- Starring: Véronique Cloutier
- Country of origin: Canada
- Original language: French

Production
- Running time: 60 mins. (Sept. 2005-Dec. 2005); 30 mins (Jan. 2006-May 2006)

Original release
- Network: Radio-Canada
- Release: September 12, 2005 – May 5, 2006

= Véro =

Véro was a Canadian talk show hosted by Véronique Cloutier (previously a host of La Fureur), which aired on Radio-Canada.

The show originally aired Monday through Thursday live at 6:00 p.m. Eastern Time, and also aired live over much of the country from Manitoba eastward, though tape delayed at 5:00 p.m. in Mountain and Pacific time zones.

The placement at 6:00 p.m. displaced the hour-long regional Le Téléjournal newscasts in Quebec and Ontario, moving the program back a half-hour to 5:00 p.m. ET, dislodging the regional portion from 6:00 p.m. to 5:30 p.m. Le Téléjournal followed Véro at 6:00 p.m. local time from Manitoba westward, and in the Maritimes, where it preceded Véro at 6:00 p.m. AT.

At the new timeslot, the newscast was watched by only 8% of the audience; in the previous year, the newscast averaged 10% of the audience.

After airing the final hour-long episode on December 8, Radio-Canada changed course and the news returned at 6:00 p.m. on December 12, now with the regional segment first.

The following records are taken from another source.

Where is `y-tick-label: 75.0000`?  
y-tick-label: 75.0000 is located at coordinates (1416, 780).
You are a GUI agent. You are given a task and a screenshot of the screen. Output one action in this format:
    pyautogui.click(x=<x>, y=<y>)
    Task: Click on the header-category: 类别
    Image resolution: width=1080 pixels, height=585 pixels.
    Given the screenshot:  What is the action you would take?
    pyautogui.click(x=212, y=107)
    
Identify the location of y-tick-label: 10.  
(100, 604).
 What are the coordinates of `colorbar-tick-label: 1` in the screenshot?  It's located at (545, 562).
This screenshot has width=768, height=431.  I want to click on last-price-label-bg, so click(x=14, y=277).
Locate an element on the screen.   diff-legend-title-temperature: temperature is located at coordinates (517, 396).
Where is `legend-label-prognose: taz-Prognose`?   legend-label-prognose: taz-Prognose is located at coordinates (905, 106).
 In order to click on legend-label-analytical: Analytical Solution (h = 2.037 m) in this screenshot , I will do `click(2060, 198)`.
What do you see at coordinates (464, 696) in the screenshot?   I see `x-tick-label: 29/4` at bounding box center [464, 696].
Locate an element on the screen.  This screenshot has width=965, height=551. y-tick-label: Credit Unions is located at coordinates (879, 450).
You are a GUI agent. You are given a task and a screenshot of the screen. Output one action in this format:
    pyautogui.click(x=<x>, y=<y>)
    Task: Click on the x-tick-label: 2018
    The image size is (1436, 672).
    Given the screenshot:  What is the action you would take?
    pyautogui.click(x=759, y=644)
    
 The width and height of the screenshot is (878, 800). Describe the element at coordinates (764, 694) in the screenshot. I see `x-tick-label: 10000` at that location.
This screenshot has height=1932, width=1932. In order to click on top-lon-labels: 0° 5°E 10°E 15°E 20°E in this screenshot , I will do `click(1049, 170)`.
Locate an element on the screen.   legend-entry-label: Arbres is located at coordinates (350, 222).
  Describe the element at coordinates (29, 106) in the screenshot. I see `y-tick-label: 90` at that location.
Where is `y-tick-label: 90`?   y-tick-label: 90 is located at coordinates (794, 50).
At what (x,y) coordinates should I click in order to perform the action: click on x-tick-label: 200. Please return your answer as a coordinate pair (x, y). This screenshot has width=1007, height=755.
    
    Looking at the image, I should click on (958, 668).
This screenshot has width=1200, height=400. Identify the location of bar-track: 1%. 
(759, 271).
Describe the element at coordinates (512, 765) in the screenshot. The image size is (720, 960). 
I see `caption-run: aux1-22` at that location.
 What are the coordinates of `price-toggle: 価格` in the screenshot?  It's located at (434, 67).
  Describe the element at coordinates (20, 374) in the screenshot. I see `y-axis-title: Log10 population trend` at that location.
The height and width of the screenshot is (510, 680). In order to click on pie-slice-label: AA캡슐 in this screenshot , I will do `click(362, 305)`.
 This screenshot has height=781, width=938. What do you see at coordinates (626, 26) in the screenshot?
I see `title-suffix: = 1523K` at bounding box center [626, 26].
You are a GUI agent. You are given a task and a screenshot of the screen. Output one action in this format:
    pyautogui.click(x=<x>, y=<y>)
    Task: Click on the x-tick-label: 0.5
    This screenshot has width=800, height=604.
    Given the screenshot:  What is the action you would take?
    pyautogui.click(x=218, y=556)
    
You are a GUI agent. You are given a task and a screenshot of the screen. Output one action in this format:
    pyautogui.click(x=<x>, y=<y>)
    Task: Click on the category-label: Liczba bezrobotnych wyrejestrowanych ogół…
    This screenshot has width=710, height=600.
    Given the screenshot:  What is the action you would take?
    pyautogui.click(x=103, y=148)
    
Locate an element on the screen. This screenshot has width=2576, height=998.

Then Vice-President of CBC/Radio-Canada, Robert Rabinovitch, called the original displacement of the news peut-être une erreur: perhaps a mistake. Véro would return after the winter hiatus, with a modified format: a half-hour every weekday at 5:00 p.m. starting January 9, 2006.

The show was later canceled and the last episode aired on May 5, 2006.